Gregor Mendel’in bezelye deneylerinden bu yana, kalıtımın genetik temelleri büyük ölçüde açıklığa kavuşmuştur. Tek genli hastalıklarda, hastalık fenotipinden sorumlu varyasyon genellikle belirli bir kalıtım modelini izler: otozomal dominant, otozomal resesif, X-bağlı veya mitokondriyal.
Bu varyasyonlar genin ürününde (örneğin bir proteinde) yapısal veya fonksiyonel bir değişikliğe yol açarak hastalığın ortaya çıkmasına neden olur. Ancak günümüzde yüzlerce Mendel hastalığı tanımlanmış olmasına rağmen, bu hastalıkların yaklaşık %30–40’ında hâlâ nedensel varyasyon tanımlanamamıştır.
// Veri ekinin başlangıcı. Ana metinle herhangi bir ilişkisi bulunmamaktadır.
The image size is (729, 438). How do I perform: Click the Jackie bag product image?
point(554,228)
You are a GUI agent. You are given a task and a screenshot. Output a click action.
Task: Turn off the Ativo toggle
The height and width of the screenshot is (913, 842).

2. Nedensel Varyasyonun Tanımlanma Süreci

Bir hastalığın genetik nedenini bulmak, yalnızca dizileme yapmakla sınırlı değildir; sürecin her aşaması titiz bir değerlendirme gerektirir.

a. Klinik Değerlendirme ve Fenotip Tanımlaması

Her şey, doğru fenotip tanımlamasıyla başlar.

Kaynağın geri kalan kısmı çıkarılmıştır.